The Dili dawn provokes visceral feelings. Roosters, wild dogs, pot holes, pigs and nocturnal shadowy figures navigated by the occasional flickering security light, the smells of wood burning, LA cigarette smoke and fried rice mingle before getting to the water front, where you taste sea salt and dust with the first breath.
A lone motorcyclist is indistinguishable from the dark due to a malfunctioning front light - you only realise you were close to collision when you see the brake light moving slowly past. Teenage lovers huddling on the beach near Esplanada. Changing of the guard at the US Embassy as security personnel with army fatigues swap shifts. A stocky figure shadowboxing frantically in the park by the police station near the lighthouse with moonlight illuminating his controlled aggressive dance.

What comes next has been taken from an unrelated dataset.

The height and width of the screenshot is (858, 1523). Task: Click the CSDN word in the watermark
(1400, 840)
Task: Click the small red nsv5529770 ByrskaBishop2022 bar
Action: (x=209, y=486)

Near Fatuhada markets a fire burns which illuminates shirtless human figures holding knives carving flesh which on second glance is a pig for the day's markets. Teenage martial artists practice high kicks on the sand toward the pier and greet you warmly. Then sunrise transforms everything into awe inspiring beauty, the pink sky, the buzz of the early mikrolets, the white sand, the encouraging nods of other joggers, the waves gently massaging the coast, the sight of Cristo Rey in the distance, the smell of freshly brewed coffee at Letefoho, the bondias and smiles of the Marconi community. In no other place I've been has the morning been so unknowable and initially sinister and then transformed into being so euphoric as darkness turns into light.